* Supplied records
========================================================================

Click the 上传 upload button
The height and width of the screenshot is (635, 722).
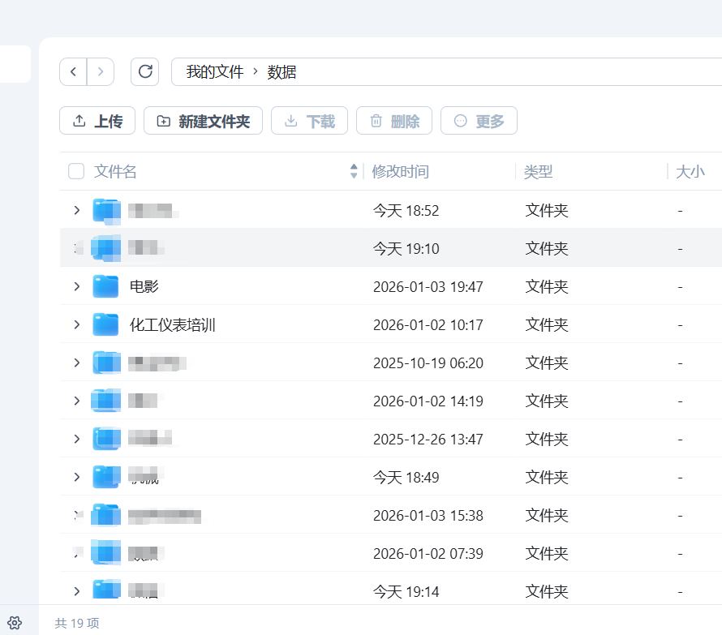point(97,121)
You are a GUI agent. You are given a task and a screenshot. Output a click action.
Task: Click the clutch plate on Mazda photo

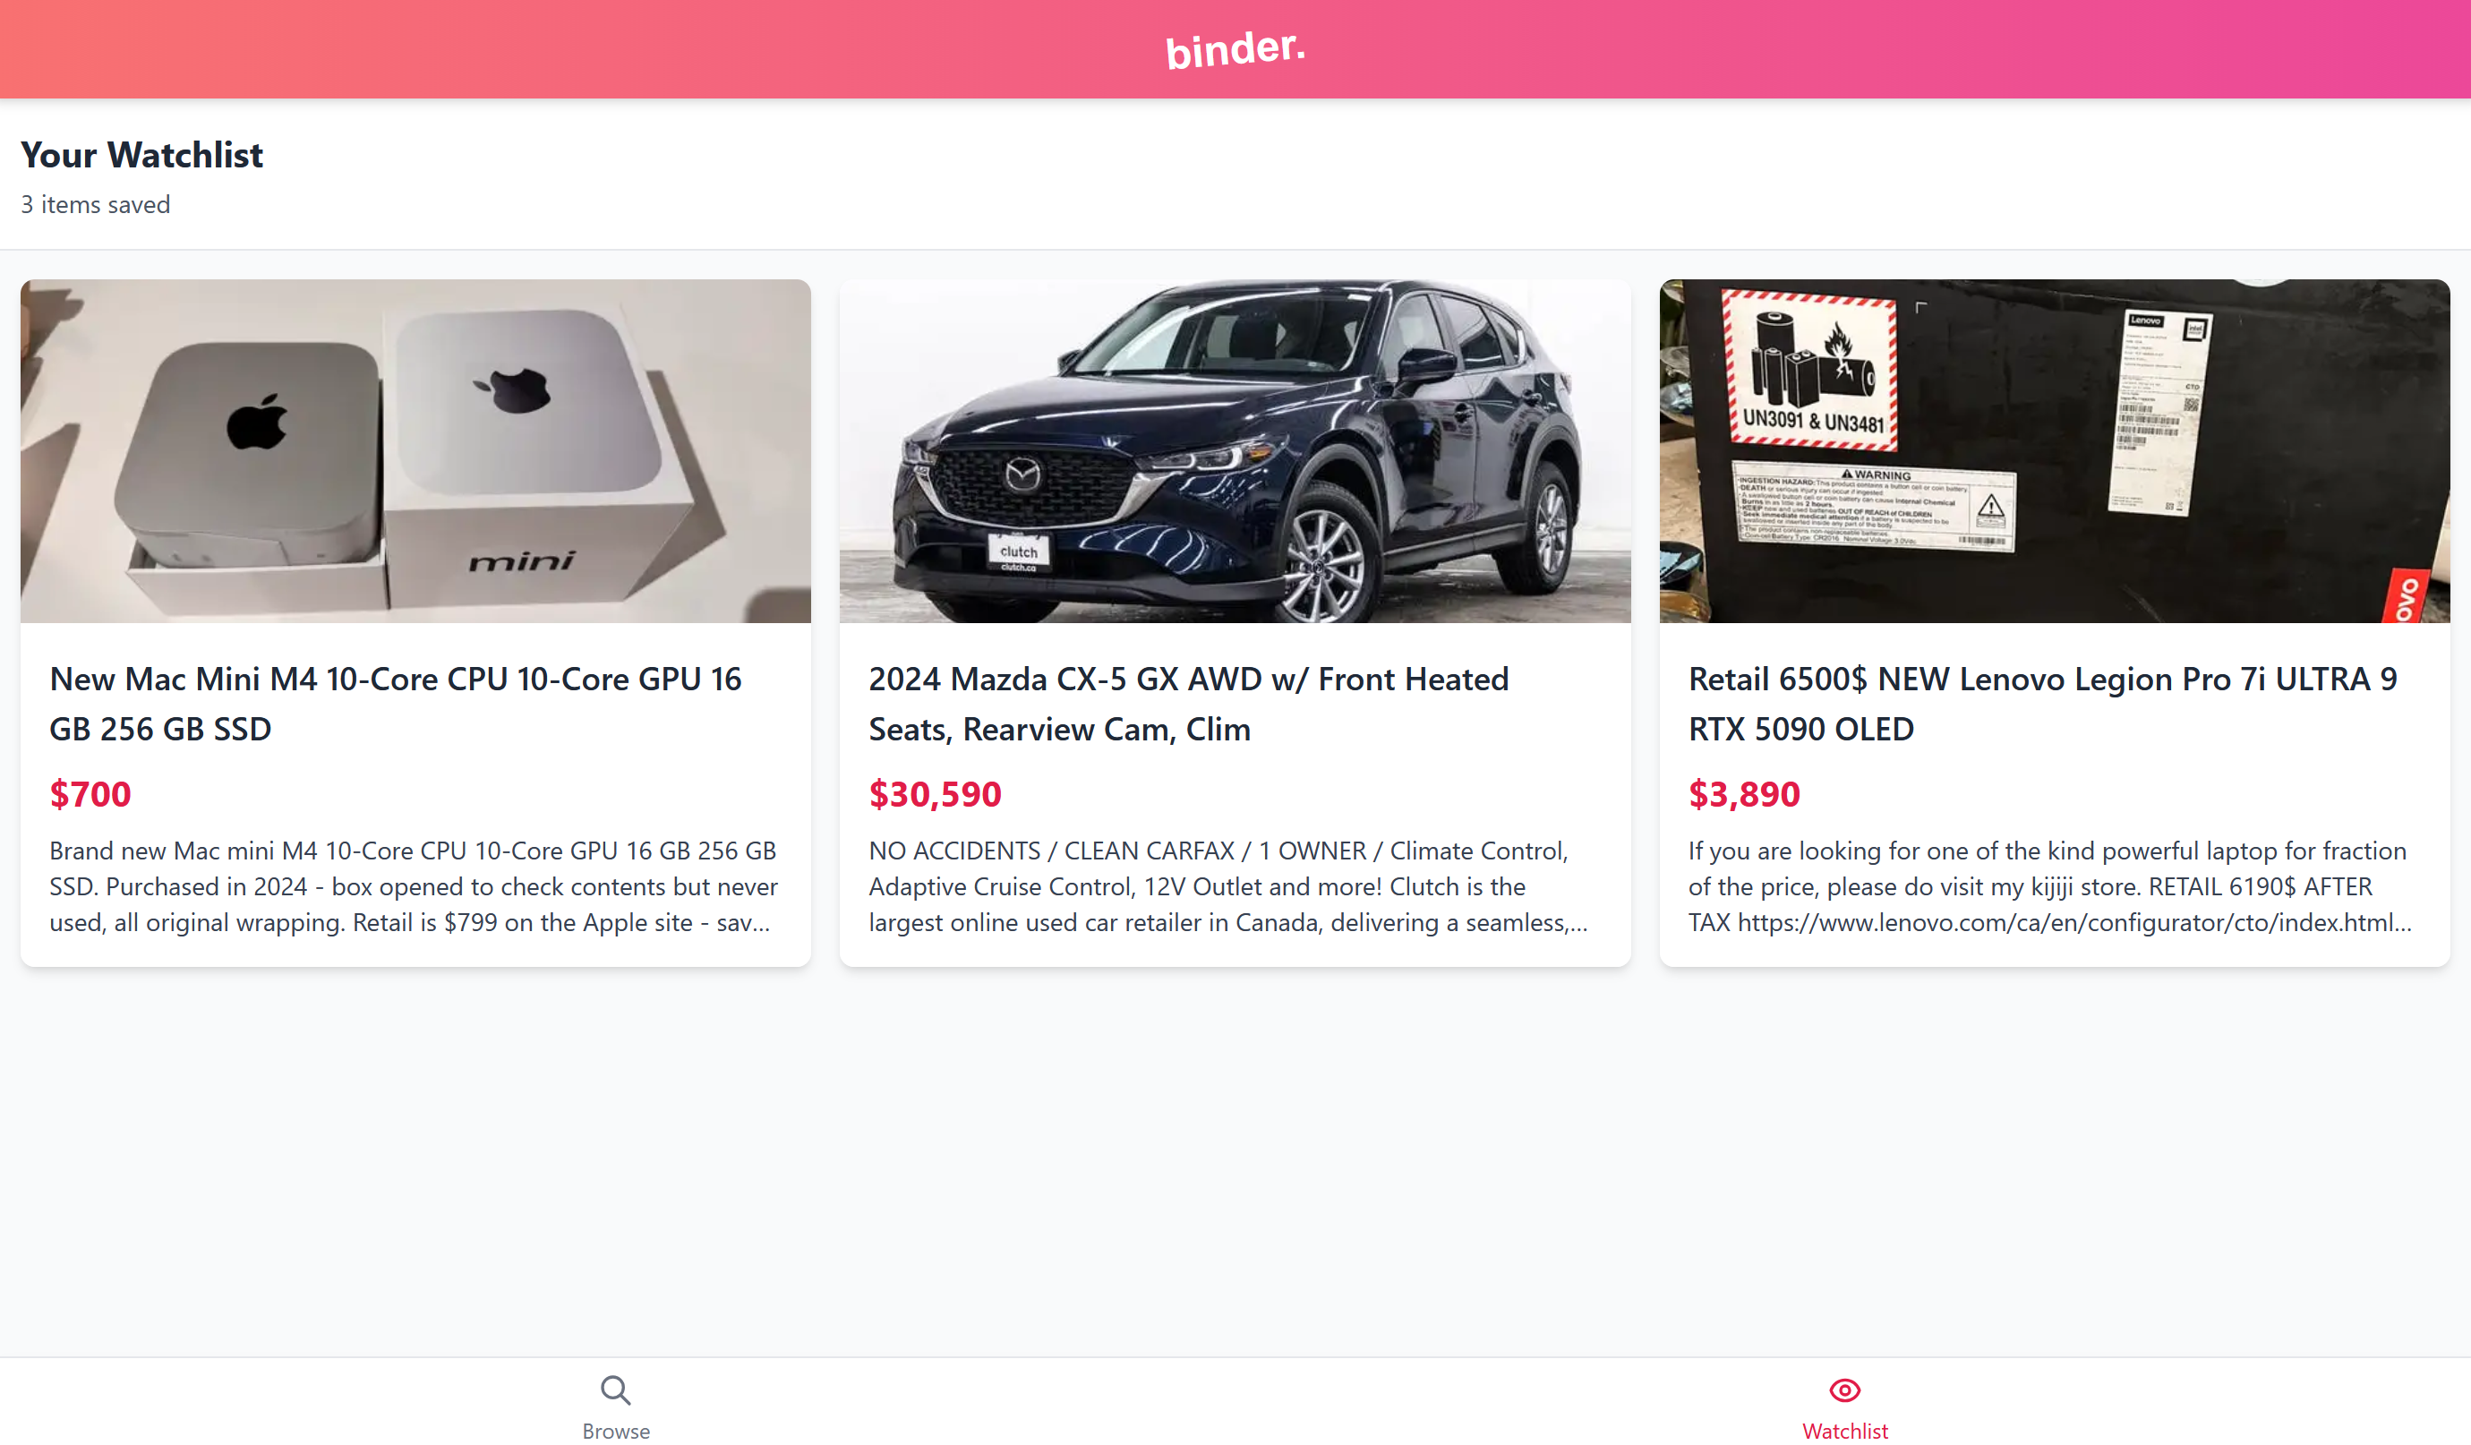point(1019,552)
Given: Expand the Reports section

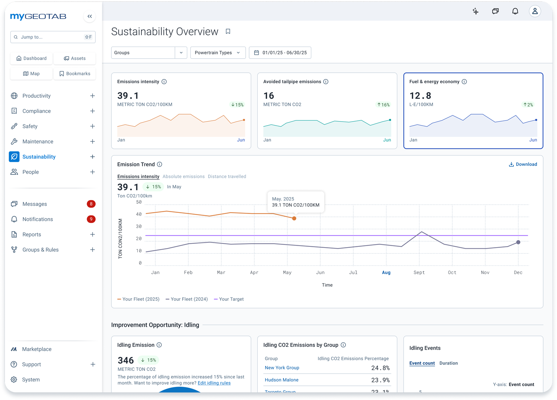Looking at the screenshot, I should coord(92,234).
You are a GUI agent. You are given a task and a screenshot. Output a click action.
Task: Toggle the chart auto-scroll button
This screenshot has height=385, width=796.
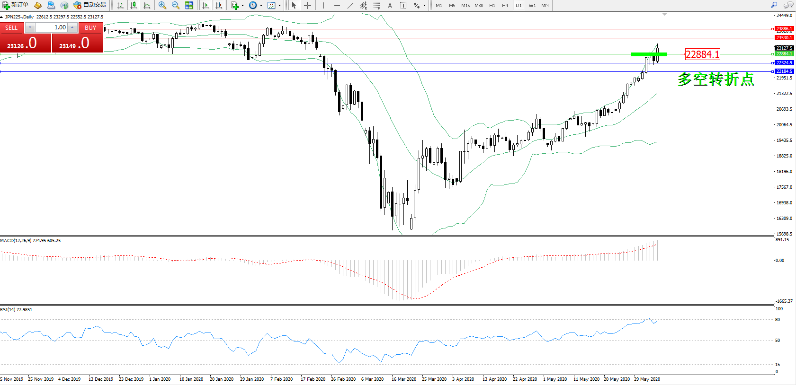pos(206,5)
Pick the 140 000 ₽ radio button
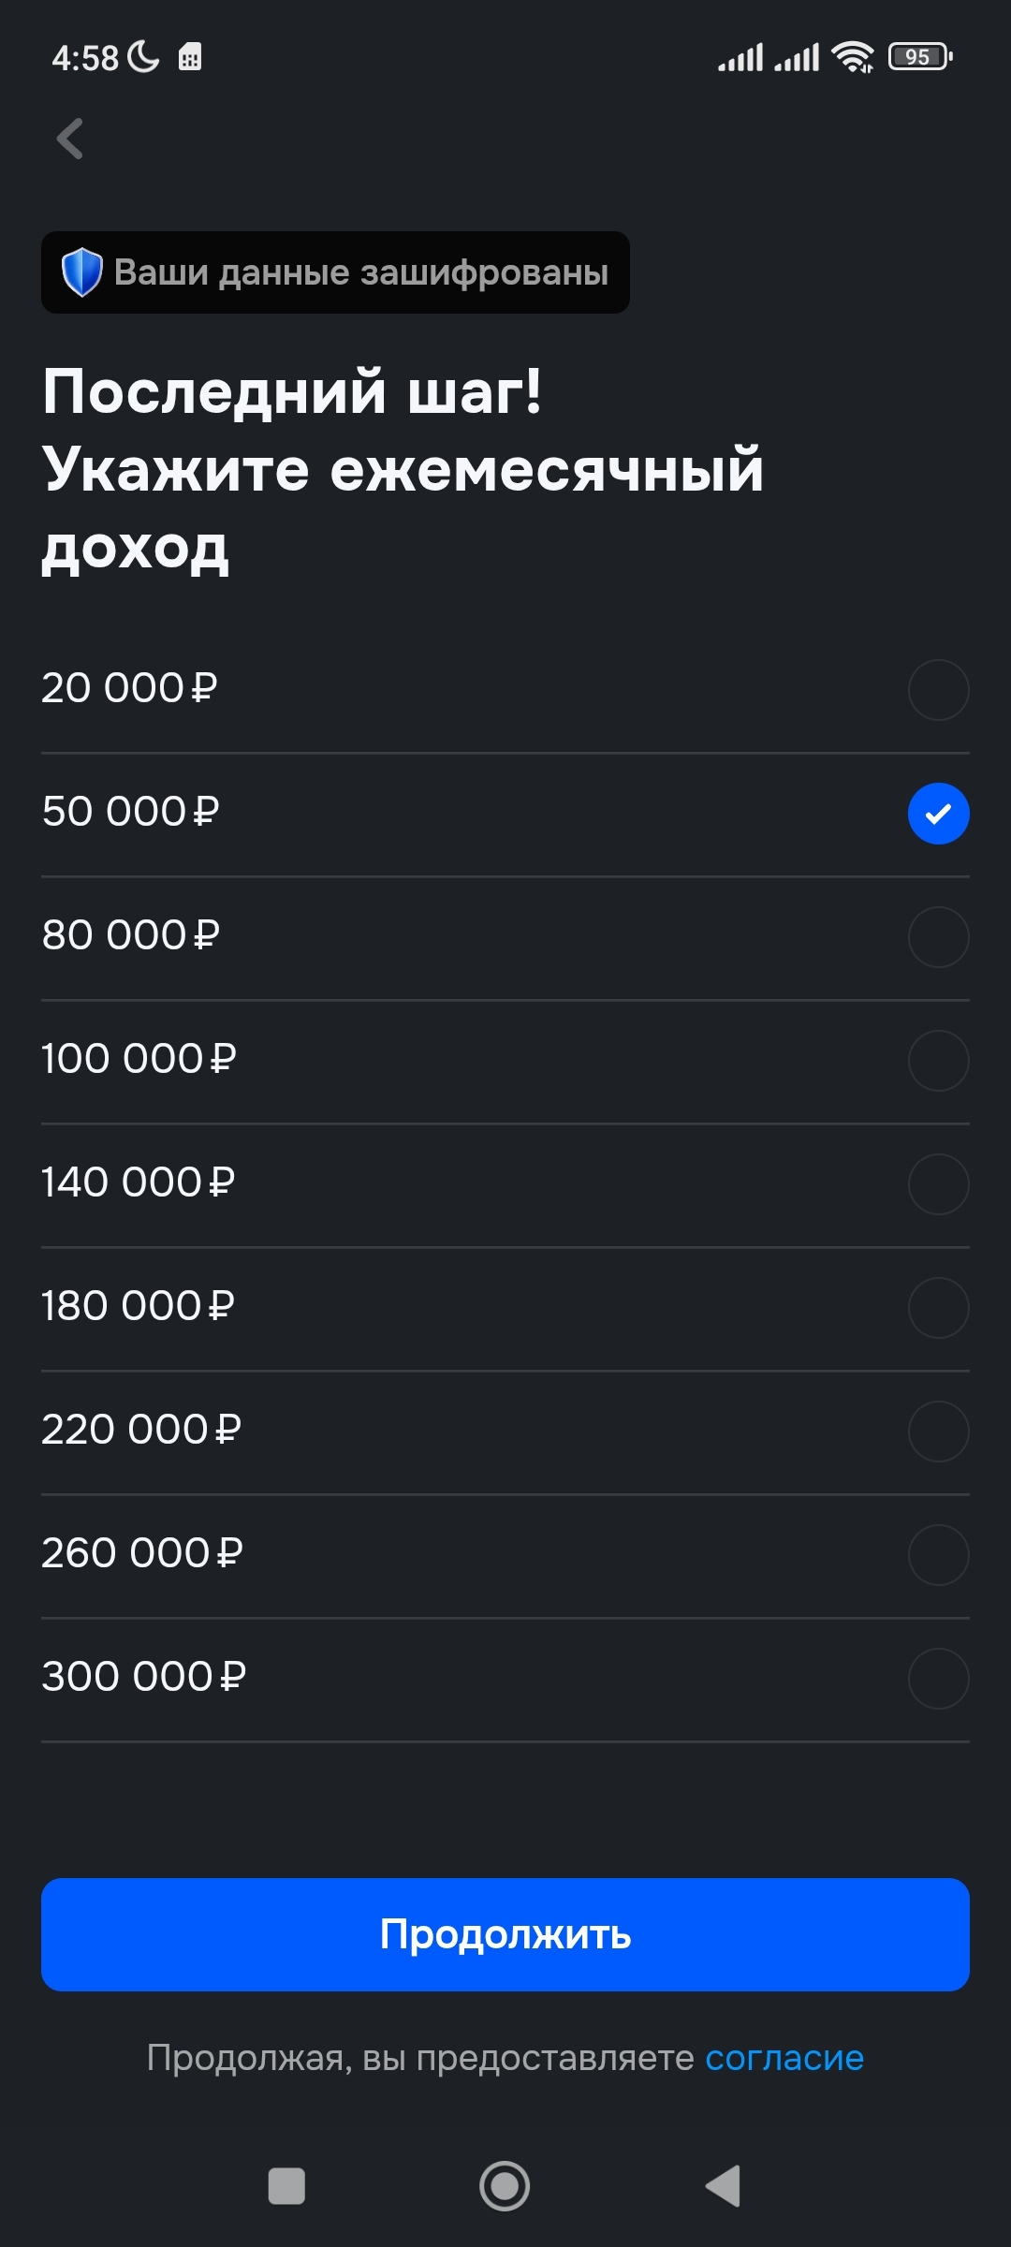Viewport: 1011px width, 2247px height. pos(938,1184)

========================================================================

* Problem details
Please repeat, exactly and with nothing else, the lines from the one containing "Task: Toggle the chart auto-scroll button" to the last line of the entries, both included, excluding any pictures.

* Solution for this problem
Task: Toggle the chart auto-scroll button
This screenshot has height=385, width=796.
pos(206,5)
Pick the 140 000 ₽ radio button
Viewport: 1011px width, 2247px height. pos(938,1184)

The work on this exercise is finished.